Stabilitas dan adaptasi ke mukosa gingiva.
Merupakan kedudukan pada gigi penyangga harus tetap dan tepat,
sehingga tidak goyang, memutar, ataupun terungkit meskipun tidak
diberi gaya. Untuk masalah faktor ungkit umumnya diperiksa dengan
menekan salah satu gigi penyangga. Adaptasi mukosa tentu perlu
karena nantinya GTJ akan menekan gusi meskipun ringan namun
tetap tidak boleh membuat perubahan warna pada gusi yang dapat
berujung pada resesi serta untuk memaksimalkan efek self cleansing
pada daerah embrasurnya.

15

Penyesuaian oklusal.
Pemeriksaan dilakukan menggunakan kertas artikulasi dan diletakan
di titik kontak dan titi oklusi dan suruh pasien menggigit kertas
tersebut dalam kondisi oklusi sentris.
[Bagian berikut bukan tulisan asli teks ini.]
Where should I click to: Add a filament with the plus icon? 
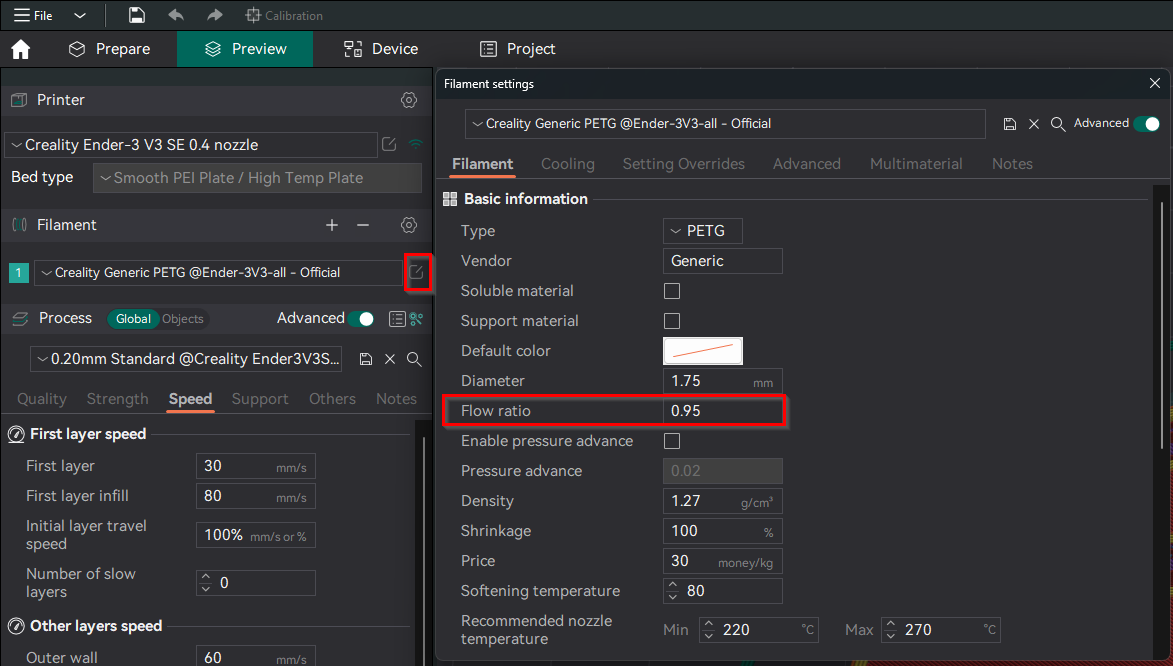(x=332, y=225)
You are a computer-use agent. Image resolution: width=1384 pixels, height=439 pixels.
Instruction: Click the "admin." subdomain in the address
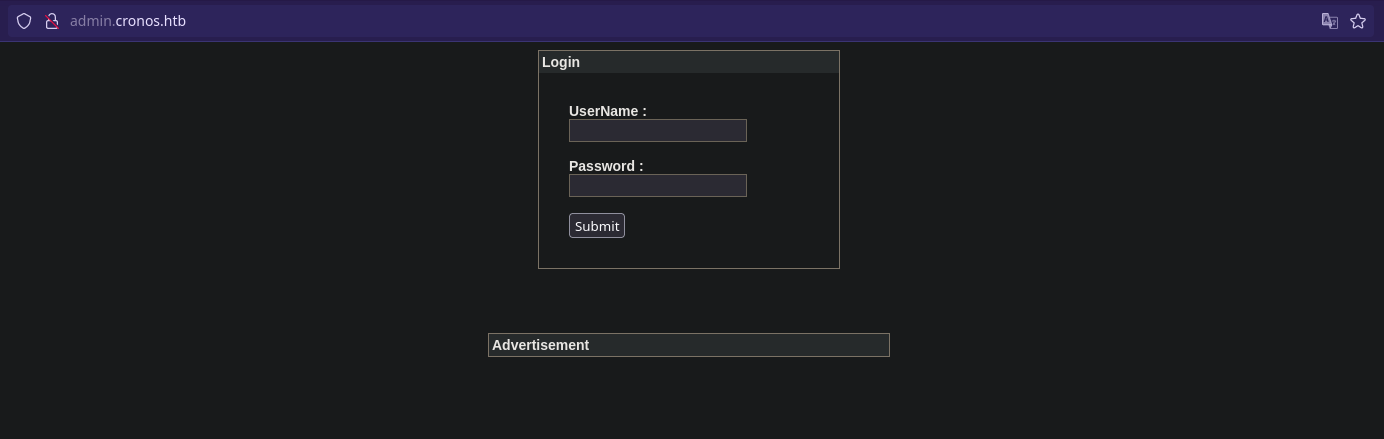[x=91, y=21]
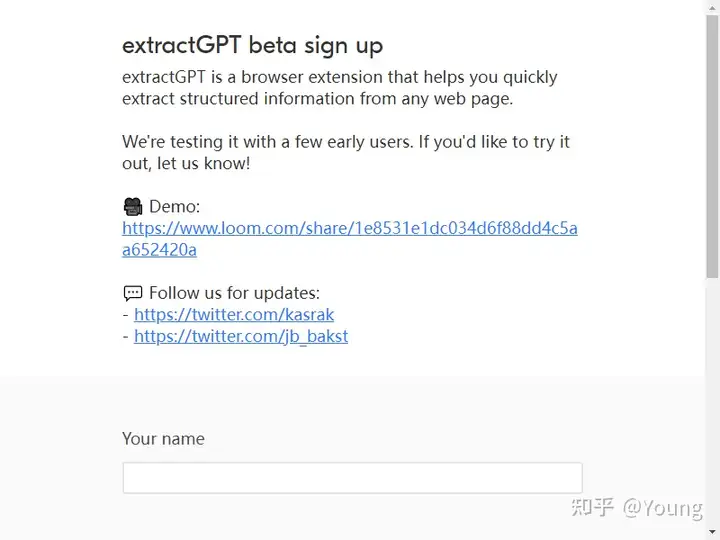Open the twitter.com/jb_bakst link
This screenshot has height=540, width=720.
tap(241, 336)
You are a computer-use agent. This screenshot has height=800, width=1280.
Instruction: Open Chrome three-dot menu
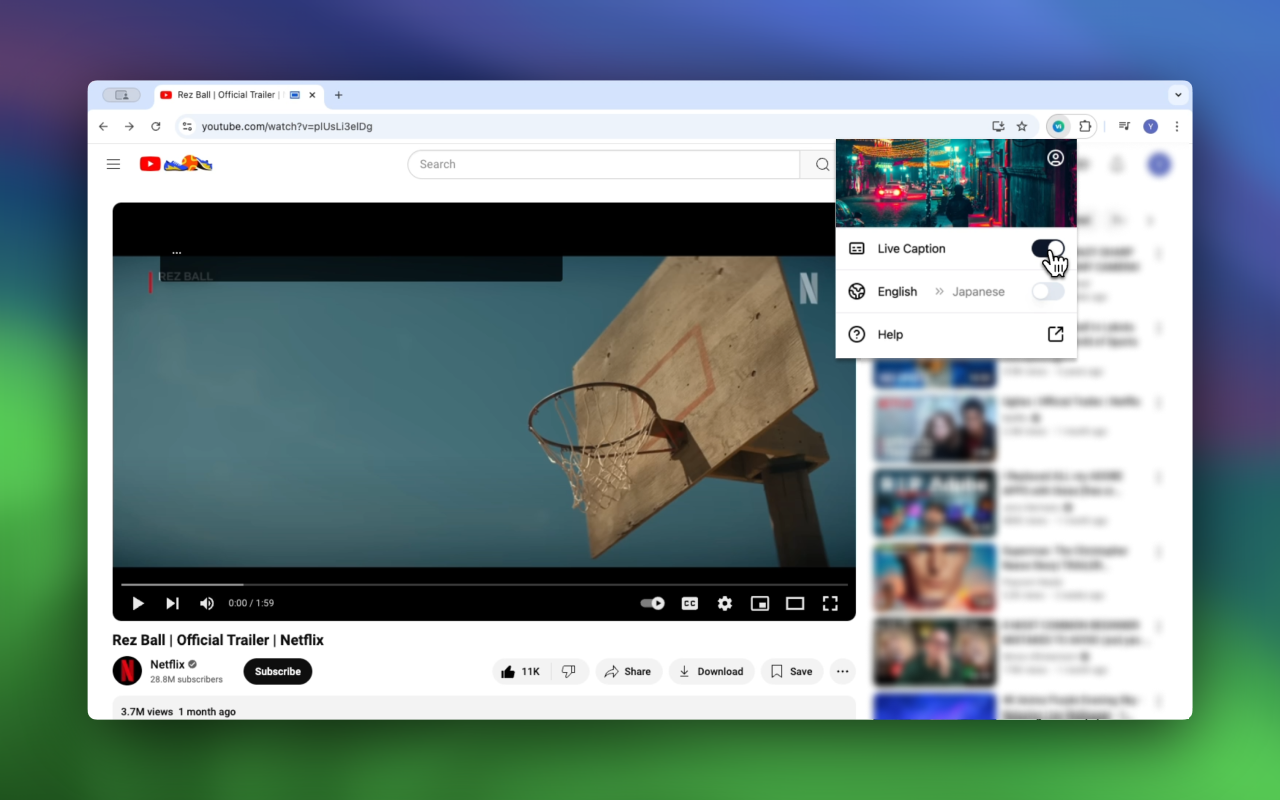click(1177, 126)
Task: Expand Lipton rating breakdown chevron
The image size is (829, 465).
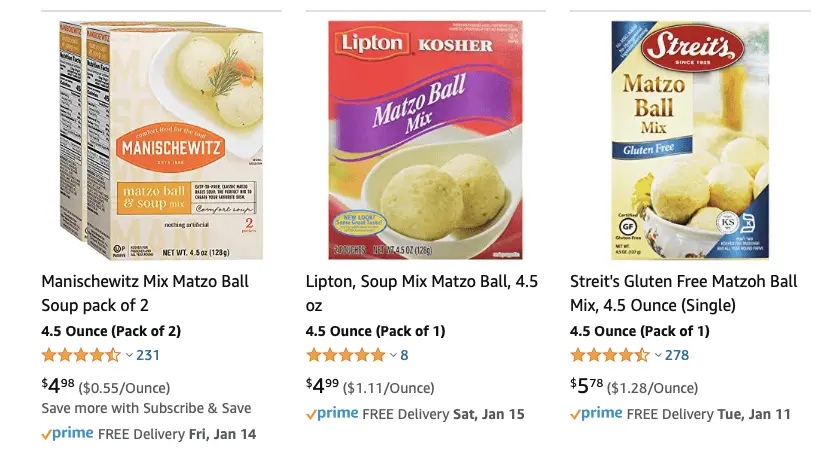Action: [x=393, y=355]
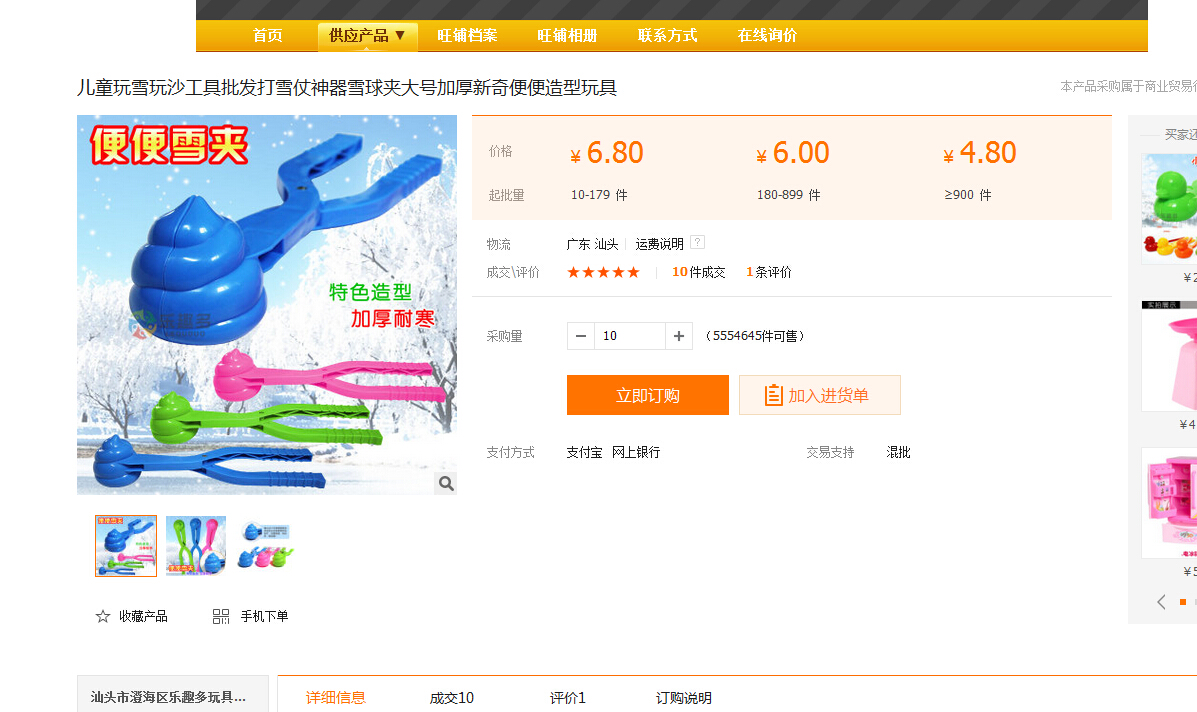1197x712 pixels.
Task: Click the plus button to increase quantity
Action: pyautogui.click(x=679, y=336)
Hasil yang baik adalah tidak
adanya tanda pada hasil restorasi yang menandakan bahwa oklusi
sudah nyaman dan tidak ada yang mengganjal atau ketidaknyamanan
saat beroklusi. Hal ini perlu karena ketidaknyamanan ini dapat

berujung pada gangguan sistem mastikasi.


Estetika.
Syarat estetis selalu menjadi poin utama dalam setiap restorasi,
khususnya pada masa kini dimana pasien menginginkan restorasinya
sewarna gigi dan seideal mungkin, maka pada bagian yang terlihat
saat tersenyum (anterior dan sebagian kecil posterior) maka restorasi
harus sewarna gigi tetangganya dan harus mengikuti kontur, anatomi,
dan bentuk normal gigi tersebut.

2.3

Perawatan Pendahulan Pada Kasus Di Atas


Perawatan ini meliputi:
1. Tindakan-tindakan yang berhubungan dengan perawatan jaringan
pendukung gigi abutment
Hal ini berguna untuk mendapatkan jaringan yang sehat pada gigi
yang ada sehingga dapat memberikan dukungan dan fungsi yang baik
untuk gigi tiruan.
Mengevaluasi keadaan jaringan periodontal gigi abutment secara
radiografi juga perlu dilakukan untuk menilai apakah gigi tersebut
masih dapat digunakan sebagai penyangga atau tidak.
2. Tindakan Konservasi
Sebelum merencanakan gigi tiruan harus diketahui perbaikan yang
akurat terhadap gigi-gigi yang ada.
16

3. Tindakan Prostetik
Setelah semua gigi penyangga dan jaringan pendukungnya dievaluasi
tahap berikutnya adalah pembuatan gigi tiruan cekat yang baru.
Keuntungan dari perencanaan, pembuatan dan pelaksanaan persiapan
di dalam mulut yang teliti adalah sangat mendasar. Preparasi yang
tepat akan mengarahkan gaya pengunyahan, sehingga desain gigi
tiruan akan mendukung satu sama lain. Gaya yang seimbang dan
didistribusikan dengan sesuai dapat membantu mempertahankan
struktur rongga mulut yang masih ada dan restorasi.
Akhirnya keadaan ini dapat menghasilkan ramalan, prognosa yang baik
untuk suatu restorasi. Setelah dilakukan perawatan pendahuluan yang baik,
barulah dapat dilakukan pengambilan cetakan pada pasien untuk
pembuatan gigitiruan, karena gigi tiruan dapat bertindak sebagai pengganti
fungsi gigi yang hilang dan mengembalikan kesehatan jaringan mulut.
2.3.1

Perawatan Pendahuluan Secara Umum


Perawatan pendahuluan adalah tindakan yang dilakukan terhadap gigi,
jaringan lunak maupun keras, dalam rangka mempersiapkan mulut untuk
menerima gigitiruan.
Keberhasilan atau gagalnya gigitiruan sebagian lepasan tergantung pada
beberapa faktor diantarnya meliputi:
1. Kondisi mulut pasien
2. Keadaan periodontal gigi yang dipilih
3. Prognosa gigi tersebut.
Tujuan perawatan pendahuluan selain untuk mengadakan sanitasi mulut,
juga untuk menciptakan kondisi oklusi normal, yang menjamin kesehatan
gigi dan jaringan pendukungnya.

2.3.2

Perawatan Lanjutan Pada Kasus Di Atas

1. Penatalaksanaan pada gigi 25

17

Pada kasus di atas tindakan pertama yang dilakukan oleh dokter gigi yaitu
pembongkaran crown pada gigi 25.
a. Pertimbangan pembongkaran crown pada kasus di atas
Pada gigi 25 tampak fraktur pada retainer dan ampak adanya
pengelupasan lapisan estetik (lapisan porcelain) pada oklusal retainer.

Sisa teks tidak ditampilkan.